What is required:
The answer must be every line of the data that holds the word "computer".
*** Given records ***
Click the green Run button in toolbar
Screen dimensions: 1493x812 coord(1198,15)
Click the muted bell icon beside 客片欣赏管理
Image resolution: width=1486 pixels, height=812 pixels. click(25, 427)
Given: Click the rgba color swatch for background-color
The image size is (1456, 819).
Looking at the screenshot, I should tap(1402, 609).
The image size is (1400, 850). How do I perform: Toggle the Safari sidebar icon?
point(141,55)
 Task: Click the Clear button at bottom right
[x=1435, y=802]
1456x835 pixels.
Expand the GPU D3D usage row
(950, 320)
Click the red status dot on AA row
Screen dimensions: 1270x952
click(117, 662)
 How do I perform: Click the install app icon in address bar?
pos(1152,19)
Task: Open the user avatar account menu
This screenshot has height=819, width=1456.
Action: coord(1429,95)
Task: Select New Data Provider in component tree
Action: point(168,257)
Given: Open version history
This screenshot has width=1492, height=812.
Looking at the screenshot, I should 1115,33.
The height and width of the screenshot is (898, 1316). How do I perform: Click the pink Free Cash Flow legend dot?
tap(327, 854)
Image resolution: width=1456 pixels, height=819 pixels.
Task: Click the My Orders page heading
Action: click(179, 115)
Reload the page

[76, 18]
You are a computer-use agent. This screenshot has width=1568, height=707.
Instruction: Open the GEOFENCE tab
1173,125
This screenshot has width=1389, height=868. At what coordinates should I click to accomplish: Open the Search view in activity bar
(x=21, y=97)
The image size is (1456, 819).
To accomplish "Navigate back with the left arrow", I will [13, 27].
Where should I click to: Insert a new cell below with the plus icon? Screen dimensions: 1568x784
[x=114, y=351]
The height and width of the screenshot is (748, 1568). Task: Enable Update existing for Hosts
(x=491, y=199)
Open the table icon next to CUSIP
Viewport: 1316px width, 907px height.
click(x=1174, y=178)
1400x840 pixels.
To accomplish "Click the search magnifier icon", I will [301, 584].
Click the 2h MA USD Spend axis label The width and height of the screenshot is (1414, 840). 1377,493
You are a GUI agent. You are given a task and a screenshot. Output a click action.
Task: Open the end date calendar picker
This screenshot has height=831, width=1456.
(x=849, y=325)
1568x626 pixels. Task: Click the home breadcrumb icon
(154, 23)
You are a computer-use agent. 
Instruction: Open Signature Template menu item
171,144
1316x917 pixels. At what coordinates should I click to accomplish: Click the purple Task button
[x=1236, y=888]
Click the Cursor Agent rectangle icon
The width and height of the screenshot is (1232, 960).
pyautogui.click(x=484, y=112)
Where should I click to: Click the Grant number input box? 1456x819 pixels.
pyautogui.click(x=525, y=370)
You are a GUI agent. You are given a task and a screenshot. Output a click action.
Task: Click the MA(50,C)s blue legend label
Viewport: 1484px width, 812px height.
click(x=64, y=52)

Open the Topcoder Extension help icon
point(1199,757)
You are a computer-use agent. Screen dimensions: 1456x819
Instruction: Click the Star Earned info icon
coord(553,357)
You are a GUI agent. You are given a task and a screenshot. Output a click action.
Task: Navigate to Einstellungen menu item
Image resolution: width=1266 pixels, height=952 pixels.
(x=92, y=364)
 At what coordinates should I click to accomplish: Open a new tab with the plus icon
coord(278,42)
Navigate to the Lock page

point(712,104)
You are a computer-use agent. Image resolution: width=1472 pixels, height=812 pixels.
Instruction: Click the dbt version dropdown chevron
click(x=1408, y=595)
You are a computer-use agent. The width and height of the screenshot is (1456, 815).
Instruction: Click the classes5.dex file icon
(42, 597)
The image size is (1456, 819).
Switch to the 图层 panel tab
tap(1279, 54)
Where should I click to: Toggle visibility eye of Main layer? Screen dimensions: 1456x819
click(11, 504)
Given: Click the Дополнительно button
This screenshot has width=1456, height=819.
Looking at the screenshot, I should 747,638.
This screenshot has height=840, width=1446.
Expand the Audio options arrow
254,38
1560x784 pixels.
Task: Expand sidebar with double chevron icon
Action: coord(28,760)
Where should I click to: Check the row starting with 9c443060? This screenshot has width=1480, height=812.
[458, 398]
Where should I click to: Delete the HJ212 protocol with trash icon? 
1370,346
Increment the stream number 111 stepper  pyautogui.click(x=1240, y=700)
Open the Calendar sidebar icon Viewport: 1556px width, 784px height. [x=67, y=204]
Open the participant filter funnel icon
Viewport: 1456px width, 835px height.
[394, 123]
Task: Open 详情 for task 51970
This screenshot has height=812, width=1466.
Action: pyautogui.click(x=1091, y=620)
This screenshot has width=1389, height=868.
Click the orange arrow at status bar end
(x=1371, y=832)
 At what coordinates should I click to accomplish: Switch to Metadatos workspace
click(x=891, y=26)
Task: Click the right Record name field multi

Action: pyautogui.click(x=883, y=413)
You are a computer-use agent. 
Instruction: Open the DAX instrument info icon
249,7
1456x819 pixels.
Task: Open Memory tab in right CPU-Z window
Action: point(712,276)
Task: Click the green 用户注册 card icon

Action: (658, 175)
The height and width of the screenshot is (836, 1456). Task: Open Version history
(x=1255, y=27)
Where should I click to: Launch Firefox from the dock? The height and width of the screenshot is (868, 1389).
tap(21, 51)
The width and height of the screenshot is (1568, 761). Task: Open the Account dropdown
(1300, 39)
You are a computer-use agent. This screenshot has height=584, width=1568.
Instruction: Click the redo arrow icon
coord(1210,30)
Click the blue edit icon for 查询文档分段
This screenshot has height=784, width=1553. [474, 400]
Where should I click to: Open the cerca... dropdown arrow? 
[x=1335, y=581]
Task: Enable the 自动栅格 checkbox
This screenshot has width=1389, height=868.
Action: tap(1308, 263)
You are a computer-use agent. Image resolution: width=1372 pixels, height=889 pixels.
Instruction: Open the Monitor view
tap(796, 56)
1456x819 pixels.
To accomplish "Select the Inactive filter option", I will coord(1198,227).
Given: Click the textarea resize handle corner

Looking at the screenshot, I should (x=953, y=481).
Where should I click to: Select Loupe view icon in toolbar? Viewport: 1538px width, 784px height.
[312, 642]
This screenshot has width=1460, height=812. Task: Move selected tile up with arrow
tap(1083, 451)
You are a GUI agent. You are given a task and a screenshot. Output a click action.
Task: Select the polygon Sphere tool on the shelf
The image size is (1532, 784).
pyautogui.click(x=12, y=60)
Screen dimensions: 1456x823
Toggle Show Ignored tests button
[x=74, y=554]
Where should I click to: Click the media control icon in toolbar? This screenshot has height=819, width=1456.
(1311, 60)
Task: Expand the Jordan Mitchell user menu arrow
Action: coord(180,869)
*** End of Given records ***
The completed task:
You are a computer-use agent. This screenshot has width=1568, height=707.
You are a computer-use agent. 
You are a computer-use agent. Screen dimensions: 1456x819
You are a computer-use agent. Image resolution: width=1472 pixels, height=812 pixels.
You are a computer-use agent. The width and height of the screenshot is (1456, 815).
You are a computer-use agent. 
You are a computer-use agent. This screenshot has height=584, width=1568.
You are a computer-use agent. Image resolution: width=1372 pixels, height=889 pixels.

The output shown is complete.